- [Task material]:
::::

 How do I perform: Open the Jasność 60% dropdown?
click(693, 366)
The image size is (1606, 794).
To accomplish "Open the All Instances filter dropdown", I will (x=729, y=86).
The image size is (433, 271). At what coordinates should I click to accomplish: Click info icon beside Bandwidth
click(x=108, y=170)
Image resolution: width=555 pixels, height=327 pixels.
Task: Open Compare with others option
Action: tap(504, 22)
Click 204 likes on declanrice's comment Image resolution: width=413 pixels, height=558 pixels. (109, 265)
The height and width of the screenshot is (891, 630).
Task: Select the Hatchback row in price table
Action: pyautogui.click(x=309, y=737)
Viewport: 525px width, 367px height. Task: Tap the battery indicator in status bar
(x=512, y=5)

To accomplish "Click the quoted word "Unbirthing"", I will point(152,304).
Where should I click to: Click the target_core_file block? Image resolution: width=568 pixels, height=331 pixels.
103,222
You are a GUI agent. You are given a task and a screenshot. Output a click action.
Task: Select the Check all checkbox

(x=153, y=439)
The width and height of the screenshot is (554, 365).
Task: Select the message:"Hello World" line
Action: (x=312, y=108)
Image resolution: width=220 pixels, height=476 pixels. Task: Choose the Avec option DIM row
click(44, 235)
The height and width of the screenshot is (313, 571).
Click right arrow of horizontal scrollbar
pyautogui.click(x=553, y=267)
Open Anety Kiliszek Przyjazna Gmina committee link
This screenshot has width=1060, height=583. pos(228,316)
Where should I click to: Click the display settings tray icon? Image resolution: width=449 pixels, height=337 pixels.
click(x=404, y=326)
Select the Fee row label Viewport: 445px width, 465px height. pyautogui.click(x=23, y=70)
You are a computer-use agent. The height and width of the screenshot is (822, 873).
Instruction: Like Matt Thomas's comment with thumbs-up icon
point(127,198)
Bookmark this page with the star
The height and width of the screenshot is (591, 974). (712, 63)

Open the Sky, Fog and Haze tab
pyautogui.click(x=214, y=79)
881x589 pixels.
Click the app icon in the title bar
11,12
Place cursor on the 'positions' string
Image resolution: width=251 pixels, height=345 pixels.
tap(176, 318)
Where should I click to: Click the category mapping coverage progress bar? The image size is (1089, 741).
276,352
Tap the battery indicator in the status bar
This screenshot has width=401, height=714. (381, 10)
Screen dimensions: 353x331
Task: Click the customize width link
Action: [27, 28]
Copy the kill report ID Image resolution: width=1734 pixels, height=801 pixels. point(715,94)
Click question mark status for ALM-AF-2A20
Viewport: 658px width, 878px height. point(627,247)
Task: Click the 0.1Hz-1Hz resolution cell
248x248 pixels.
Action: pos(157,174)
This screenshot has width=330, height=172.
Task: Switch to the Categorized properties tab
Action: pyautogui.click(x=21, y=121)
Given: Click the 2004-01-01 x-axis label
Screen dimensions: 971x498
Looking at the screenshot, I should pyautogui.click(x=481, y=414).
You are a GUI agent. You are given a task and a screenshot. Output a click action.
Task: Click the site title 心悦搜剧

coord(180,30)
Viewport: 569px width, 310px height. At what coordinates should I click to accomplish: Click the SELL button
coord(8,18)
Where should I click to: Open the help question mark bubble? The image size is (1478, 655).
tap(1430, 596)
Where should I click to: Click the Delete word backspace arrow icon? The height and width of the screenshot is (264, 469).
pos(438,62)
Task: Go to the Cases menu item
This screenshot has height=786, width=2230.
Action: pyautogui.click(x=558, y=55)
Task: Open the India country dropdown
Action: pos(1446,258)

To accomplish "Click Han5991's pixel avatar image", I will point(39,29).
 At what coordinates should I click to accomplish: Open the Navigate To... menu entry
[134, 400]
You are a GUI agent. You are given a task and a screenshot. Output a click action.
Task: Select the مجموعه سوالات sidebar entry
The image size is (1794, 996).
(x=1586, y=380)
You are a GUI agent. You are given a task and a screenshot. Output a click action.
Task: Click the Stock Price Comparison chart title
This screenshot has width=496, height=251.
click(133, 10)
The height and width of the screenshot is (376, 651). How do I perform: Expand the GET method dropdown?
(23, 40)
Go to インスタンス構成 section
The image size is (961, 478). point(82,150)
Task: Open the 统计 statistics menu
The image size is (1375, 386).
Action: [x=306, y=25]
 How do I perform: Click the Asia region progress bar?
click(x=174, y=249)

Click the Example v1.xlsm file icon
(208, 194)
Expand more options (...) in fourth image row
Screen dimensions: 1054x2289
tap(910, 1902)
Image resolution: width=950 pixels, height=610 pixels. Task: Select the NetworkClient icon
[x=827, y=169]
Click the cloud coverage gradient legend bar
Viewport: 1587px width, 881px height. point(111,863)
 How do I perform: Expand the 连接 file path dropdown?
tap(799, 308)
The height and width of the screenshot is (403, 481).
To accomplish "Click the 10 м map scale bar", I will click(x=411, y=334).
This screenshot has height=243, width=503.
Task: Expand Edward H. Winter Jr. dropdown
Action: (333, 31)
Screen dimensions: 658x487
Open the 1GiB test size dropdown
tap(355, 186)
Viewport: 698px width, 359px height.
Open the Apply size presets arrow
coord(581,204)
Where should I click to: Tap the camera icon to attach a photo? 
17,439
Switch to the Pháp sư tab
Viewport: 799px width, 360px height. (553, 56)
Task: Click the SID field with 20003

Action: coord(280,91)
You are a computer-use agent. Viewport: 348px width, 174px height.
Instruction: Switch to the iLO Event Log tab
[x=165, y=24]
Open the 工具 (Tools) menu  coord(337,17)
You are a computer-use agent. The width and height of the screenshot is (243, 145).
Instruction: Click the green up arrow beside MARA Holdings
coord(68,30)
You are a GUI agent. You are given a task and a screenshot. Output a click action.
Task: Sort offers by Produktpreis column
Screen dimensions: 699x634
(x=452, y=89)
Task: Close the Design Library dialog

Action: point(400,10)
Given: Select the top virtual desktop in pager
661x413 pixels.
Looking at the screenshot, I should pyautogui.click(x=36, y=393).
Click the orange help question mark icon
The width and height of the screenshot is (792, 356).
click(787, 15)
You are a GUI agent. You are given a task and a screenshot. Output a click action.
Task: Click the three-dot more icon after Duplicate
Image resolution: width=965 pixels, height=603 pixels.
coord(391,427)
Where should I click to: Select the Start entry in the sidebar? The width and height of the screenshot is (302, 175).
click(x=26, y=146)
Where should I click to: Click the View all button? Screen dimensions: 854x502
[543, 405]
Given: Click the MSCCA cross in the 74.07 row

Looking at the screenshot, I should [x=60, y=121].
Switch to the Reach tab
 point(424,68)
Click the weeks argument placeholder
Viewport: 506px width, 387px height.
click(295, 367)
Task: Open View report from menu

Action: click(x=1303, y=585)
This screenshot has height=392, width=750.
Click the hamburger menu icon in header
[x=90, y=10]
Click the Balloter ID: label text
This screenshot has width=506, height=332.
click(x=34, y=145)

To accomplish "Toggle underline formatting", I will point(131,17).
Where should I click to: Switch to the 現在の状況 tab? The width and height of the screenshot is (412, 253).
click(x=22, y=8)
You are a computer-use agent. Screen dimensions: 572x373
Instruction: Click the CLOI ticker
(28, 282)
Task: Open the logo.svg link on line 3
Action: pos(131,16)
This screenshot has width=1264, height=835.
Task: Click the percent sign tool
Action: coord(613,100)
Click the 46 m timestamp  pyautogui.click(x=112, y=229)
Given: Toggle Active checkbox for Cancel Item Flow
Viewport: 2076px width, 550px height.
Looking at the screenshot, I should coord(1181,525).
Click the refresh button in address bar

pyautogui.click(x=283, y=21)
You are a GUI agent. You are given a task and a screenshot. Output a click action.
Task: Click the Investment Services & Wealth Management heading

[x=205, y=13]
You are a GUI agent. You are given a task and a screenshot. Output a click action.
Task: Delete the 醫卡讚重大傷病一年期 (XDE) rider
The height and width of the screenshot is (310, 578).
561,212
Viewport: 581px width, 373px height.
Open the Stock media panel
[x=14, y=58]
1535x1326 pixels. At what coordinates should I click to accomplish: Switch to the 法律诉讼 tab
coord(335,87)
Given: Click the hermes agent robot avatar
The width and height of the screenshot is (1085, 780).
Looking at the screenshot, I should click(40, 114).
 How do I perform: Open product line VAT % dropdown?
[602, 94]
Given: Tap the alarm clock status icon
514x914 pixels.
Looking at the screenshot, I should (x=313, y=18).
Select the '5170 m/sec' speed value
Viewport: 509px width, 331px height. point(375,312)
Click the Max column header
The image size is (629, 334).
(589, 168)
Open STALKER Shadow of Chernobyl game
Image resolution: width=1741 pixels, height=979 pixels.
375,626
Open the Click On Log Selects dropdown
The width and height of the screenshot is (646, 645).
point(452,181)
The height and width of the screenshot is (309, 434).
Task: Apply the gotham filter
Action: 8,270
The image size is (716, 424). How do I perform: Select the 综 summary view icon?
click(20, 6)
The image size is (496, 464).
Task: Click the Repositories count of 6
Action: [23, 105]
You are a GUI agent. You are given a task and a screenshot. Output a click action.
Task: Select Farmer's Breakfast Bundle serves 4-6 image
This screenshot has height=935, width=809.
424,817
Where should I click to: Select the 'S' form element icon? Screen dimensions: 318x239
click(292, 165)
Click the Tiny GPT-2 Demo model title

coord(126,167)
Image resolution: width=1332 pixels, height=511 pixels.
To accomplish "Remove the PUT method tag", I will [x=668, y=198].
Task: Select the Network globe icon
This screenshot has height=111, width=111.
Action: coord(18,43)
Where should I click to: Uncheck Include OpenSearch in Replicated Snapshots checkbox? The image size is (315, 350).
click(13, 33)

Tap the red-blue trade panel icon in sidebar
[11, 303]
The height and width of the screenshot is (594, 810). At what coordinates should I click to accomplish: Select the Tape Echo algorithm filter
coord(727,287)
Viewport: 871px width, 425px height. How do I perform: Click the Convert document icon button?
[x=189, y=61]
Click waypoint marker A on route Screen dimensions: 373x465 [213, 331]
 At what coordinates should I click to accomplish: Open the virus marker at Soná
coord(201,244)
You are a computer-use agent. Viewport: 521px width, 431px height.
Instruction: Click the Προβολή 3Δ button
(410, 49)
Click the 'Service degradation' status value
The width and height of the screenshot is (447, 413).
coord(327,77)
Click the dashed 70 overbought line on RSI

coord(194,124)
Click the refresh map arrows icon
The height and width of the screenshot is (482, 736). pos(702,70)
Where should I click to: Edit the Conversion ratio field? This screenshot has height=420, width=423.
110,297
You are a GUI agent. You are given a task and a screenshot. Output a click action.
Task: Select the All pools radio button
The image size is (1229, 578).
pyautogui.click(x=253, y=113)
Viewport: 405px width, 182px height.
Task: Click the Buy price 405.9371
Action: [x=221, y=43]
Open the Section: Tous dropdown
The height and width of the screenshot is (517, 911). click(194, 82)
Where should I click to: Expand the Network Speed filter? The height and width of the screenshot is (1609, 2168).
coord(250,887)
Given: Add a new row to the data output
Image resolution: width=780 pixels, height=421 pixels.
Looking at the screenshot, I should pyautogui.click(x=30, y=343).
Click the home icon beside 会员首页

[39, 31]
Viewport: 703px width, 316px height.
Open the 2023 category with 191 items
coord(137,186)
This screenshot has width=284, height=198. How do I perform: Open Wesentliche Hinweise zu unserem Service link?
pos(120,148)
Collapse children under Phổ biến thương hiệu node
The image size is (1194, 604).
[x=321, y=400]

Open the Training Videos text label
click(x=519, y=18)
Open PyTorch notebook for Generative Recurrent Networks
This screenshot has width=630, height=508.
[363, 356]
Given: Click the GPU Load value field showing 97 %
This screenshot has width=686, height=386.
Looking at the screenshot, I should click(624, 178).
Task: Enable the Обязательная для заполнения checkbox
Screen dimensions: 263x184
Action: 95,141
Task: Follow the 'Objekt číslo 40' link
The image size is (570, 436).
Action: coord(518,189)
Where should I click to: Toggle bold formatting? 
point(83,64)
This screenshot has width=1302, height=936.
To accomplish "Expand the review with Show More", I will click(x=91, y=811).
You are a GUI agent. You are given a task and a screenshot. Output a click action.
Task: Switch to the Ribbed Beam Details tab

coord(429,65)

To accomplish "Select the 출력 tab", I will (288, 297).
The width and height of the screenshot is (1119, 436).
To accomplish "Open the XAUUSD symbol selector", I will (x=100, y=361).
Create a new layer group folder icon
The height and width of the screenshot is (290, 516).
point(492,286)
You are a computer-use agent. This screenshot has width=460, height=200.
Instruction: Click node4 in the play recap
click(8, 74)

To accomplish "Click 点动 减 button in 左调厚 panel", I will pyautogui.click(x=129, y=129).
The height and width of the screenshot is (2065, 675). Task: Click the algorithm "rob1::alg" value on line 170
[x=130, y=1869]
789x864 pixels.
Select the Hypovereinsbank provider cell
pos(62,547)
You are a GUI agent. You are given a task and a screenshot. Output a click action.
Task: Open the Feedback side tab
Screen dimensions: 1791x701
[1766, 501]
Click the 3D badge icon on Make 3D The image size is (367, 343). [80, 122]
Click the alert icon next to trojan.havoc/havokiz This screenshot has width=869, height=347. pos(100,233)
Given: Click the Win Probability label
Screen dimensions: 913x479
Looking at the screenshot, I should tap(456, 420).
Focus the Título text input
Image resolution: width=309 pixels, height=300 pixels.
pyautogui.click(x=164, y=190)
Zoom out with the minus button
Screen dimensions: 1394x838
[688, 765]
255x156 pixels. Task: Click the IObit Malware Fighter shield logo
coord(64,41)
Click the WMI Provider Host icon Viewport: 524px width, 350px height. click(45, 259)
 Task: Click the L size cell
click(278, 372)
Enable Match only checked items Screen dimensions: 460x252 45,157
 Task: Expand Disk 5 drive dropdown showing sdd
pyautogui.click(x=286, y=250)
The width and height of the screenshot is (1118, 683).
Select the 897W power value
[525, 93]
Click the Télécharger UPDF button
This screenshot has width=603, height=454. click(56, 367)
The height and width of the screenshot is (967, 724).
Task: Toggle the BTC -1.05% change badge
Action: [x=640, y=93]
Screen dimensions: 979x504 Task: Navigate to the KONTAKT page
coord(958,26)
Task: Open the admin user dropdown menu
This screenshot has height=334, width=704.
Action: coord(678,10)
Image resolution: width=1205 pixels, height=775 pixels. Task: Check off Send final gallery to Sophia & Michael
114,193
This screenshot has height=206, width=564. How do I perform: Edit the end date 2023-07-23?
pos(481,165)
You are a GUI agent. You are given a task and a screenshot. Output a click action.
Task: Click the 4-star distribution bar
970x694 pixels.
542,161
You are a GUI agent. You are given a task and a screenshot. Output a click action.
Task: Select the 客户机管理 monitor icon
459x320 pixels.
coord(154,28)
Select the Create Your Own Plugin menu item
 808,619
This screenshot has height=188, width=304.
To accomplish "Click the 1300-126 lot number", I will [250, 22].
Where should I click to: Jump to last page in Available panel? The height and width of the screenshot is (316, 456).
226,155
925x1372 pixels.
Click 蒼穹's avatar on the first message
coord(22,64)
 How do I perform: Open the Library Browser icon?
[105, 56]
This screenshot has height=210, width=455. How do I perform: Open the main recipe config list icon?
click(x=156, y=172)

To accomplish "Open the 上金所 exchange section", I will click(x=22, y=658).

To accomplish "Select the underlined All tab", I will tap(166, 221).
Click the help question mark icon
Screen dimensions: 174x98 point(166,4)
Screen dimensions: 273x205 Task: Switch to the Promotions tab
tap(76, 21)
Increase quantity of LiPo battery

::::

- [Brief]:
Using the material above, filter for lines holding "column" and copy each one.

- [Result below]:
Task: Sort offers by Produktpreis column
Click the Max column header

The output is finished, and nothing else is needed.